Vienna and the Jews, 1867-1938, by Steven Beller; The Jews of Vienna in the Age of Franz Joseph, by Robert S. Wistrich
It was in turn-of-the-century Vienna, seed-plot of the modern intellect, that Sigmund Freud developed his psychoanalytic theories; that the philosopher Ludwig Wittgenstein first posited a formal relationship between language and the real world; that the composer Arnold Schoenberg abandoned tonality and embarked on the restructuring of music; that the architect Adolf Loos first realized an aesthetic of unimpassioned functionalism. The greatly altered world left behind by these and other groundbreaking modernist artists and thinkers is still the object of hot debate. Today, the legacy of modernism is less and less regarded as an unqualified success; yet historians of Vienna still tend to defend it.
In doing so, they point to the vulgarity of the milieu from which, and against which, the modernist movement emerged. This is not a new theme: in the late 1940′s Hermann Broch wrote of the ethical “value-vacuum” of 19th-century Europe and of its reflection in kitsch on the one hand and “evil” art on the other—the one relentlessly decorative, the other relentlessly Wagnerian.
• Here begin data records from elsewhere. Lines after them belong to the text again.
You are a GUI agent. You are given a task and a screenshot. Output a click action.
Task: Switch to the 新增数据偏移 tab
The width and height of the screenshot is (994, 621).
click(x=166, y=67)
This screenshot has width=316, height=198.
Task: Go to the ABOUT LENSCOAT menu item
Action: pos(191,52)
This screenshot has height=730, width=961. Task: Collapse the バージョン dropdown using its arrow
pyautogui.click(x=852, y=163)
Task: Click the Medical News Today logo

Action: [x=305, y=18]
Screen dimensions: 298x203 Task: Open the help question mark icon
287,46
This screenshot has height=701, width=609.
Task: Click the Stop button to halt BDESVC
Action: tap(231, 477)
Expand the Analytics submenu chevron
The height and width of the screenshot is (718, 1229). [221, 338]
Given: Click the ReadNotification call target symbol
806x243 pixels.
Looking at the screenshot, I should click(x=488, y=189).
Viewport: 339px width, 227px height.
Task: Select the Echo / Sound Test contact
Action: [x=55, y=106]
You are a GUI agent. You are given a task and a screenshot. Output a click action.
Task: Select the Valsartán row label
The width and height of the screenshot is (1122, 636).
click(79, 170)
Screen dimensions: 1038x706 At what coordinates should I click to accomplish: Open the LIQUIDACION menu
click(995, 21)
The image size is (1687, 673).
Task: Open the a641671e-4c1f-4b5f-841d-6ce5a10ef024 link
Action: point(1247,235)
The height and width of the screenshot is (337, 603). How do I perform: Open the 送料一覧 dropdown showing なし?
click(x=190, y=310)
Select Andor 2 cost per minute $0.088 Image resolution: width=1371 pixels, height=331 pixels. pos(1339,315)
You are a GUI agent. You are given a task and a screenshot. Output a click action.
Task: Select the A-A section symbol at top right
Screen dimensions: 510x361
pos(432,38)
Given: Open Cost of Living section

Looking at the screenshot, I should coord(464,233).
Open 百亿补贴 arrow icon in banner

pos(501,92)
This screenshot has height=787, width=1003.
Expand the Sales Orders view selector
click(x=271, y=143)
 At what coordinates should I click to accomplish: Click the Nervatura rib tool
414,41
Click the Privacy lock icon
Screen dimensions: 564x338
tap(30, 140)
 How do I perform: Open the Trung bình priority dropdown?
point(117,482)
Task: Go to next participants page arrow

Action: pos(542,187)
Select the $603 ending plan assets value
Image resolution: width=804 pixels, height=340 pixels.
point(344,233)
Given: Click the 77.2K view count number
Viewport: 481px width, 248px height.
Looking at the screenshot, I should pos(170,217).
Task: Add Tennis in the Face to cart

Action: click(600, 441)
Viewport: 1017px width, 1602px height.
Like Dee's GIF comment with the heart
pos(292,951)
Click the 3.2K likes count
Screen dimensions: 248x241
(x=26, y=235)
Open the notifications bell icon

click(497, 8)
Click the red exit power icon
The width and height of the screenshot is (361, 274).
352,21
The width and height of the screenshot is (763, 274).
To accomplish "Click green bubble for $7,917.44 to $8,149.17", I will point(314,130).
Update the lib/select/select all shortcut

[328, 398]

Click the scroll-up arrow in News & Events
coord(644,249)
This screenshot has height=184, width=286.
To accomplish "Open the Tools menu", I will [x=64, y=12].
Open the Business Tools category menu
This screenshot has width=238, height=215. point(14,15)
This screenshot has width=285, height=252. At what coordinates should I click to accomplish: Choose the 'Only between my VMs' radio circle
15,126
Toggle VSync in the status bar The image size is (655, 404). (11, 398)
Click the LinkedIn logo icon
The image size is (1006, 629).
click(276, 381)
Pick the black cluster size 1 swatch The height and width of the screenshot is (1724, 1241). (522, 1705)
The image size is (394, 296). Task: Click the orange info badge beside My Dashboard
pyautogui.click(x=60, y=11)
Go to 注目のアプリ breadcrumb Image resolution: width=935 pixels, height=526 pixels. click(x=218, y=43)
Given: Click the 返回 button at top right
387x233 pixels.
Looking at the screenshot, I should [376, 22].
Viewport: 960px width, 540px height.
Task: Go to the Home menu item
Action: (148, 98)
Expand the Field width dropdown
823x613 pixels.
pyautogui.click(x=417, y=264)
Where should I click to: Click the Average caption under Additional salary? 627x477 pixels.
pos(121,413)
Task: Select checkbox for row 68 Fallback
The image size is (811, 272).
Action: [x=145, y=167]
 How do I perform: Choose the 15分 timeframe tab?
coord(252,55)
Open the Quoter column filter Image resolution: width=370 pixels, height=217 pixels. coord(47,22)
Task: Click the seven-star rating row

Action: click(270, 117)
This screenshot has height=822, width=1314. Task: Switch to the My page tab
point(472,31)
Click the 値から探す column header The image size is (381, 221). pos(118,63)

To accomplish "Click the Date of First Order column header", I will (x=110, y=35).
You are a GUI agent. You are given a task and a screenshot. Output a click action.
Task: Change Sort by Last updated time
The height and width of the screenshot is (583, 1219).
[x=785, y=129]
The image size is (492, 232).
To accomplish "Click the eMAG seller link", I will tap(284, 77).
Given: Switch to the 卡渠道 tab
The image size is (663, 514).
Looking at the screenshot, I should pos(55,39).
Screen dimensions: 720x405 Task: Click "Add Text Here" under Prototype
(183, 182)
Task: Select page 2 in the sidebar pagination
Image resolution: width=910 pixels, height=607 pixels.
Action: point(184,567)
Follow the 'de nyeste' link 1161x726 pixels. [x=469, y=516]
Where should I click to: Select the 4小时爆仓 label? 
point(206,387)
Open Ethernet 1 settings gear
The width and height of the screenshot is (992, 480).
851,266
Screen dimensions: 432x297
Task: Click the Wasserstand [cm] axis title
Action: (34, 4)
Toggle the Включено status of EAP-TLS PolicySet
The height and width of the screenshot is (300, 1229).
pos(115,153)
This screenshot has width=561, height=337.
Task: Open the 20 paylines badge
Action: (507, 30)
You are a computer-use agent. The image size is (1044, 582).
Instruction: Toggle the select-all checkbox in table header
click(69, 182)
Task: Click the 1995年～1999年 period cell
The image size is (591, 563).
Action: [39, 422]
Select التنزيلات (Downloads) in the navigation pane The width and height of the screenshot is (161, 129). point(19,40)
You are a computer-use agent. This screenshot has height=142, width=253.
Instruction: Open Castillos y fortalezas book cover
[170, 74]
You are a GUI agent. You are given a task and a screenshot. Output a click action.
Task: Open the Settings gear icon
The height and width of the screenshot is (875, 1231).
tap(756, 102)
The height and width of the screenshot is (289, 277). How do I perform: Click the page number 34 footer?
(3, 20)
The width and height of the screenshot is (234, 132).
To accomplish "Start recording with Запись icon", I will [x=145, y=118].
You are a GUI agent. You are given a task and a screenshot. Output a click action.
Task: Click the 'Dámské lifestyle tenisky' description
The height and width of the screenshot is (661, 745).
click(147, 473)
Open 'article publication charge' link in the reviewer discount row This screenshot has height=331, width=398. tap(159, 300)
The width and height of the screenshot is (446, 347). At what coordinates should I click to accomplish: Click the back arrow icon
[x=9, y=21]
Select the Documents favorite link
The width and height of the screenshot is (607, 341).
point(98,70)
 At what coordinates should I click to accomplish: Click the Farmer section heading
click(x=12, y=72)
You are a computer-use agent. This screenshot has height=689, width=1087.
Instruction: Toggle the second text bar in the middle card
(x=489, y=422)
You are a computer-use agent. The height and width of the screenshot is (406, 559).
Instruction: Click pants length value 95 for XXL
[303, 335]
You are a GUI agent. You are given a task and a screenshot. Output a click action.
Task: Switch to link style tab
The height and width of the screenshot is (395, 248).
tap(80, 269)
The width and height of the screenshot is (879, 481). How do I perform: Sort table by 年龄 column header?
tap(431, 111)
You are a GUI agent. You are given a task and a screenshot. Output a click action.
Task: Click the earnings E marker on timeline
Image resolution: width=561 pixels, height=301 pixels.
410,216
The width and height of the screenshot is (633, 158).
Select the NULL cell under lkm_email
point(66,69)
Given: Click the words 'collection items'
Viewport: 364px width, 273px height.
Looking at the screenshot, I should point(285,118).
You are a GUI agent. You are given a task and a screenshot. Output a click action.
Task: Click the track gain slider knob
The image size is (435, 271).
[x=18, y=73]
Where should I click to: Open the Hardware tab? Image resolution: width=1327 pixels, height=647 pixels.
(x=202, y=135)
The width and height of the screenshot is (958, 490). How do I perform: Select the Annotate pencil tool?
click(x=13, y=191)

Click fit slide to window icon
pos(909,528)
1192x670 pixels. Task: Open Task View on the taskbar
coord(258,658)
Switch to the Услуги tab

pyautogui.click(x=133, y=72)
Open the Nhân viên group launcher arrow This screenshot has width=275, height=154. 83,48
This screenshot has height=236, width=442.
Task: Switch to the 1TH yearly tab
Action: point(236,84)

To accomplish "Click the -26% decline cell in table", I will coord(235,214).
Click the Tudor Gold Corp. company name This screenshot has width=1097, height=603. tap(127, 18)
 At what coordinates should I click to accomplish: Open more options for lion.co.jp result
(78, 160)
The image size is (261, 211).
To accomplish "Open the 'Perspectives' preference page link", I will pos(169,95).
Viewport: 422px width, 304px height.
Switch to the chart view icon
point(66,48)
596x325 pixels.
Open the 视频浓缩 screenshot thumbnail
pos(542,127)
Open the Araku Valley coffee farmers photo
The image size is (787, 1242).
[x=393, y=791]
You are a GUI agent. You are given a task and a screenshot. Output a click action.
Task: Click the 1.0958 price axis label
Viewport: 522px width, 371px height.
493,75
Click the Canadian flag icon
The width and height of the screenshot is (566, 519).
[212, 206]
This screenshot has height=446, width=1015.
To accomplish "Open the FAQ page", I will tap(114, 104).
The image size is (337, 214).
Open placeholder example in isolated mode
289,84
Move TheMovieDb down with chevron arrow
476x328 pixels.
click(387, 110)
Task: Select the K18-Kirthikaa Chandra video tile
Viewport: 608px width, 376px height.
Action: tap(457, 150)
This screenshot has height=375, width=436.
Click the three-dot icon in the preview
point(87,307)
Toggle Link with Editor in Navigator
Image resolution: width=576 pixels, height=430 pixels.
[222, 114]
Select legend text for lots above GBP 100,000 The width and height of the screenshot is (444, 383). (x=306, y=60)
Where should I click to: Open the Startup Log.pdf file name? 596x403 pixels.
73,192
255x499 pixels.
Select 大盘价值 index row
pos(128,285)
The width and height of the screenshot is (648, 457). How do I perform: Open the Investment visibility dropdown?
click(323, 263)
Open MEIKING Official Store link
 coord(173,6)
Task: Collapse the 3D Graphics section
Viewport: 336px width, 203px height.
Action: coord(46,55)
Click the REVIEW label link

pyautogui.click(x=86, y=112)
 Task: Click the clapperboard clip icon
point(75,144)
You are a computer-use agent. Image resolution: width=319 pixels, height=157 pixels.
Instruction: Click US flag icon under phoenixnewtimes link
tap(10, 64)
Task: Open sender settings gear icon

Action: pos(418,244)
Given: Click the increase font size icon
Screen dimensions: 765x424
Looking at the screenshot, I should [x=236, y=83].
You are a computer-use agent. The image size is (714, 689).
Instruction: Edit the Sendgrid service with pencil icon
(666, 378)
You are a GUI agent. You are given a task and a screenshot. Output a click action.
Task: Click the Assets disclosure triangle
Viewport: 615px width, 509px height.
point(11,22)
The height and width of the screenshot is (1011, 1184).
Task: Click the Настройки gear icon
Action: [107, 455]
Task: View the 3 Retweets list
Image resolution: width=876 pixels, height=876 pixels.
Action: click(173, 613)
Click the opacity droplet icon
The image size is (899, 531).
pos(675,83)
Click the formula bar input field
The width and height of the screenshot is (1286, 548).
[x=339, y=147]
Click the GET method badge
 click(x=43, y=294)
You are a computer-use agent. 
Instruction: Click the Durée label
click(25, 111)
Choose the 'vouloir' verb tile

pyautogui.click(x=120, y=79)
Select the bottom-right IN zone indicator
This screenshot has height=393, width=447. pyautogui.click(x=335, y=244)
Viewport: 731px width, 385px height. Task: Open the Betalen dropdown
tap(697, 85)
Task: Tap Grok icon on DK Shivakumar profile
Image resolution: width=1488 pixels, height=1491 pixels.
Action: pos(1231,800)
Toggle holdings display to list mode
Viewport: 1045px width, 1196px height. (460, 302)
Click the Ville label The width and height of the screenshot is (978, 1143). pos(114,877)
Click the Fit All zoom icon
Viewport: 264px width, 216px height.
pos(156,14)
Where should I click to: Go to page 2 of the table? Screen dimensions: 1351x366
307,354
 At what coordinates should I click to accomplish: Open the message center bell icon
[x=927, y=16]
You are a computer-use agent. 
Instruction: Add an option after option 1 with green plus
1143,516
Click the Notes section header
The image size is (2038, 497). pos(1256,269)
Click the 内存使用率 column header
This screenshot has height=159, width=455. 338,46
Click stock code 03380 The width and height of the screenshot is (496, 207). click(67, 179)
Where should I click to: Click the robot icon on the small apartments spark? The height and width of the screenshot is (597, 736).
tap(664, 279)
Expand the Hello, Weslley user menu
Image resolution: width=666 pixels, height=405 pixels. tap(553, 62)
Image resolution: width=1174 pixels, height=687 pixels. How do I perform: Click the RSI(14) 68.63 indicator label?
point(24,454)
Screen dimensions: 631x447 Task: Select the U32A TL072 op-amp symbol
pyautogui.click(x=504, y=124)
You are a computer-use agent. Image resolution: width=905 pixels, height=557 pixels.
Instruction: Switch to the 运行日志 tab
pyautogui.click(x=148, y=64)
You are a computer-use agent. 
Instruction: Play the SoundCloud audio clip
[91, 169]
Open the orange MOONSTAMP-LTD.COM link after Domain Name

For Broch, the poet and dramatist Hugo von Hofmannsthal (who also wrote several memorable librettos for Richard Strauss) represented an attempt to reform European culture by restoring its Christian values; the failure of this attempt was ascribed by Broch at least in part to the contemporary public’s unregenerate “promiscuity of thought and feeling.” In Dionysian Art and Populist Politics in Austria, William McGrath similarly dwells on the influence of the Wagnerian aesthetic; notwithstanding his sympathy for exemplars of this “theatrical” cultural ideal, and especially for the composer Gustav Mahler and the socialist leader Viktor Adler, McGrath also admits its dangerous connection to the rise of an anti-liberal politics. Allan Janik and Stephen Toulmin in Wittgenstein’s Vienna likewise regard the Viennese modernist flowering as a movement aimed at instilling honesty, sense, and meaning in a culture steeped in sentiment and affectation.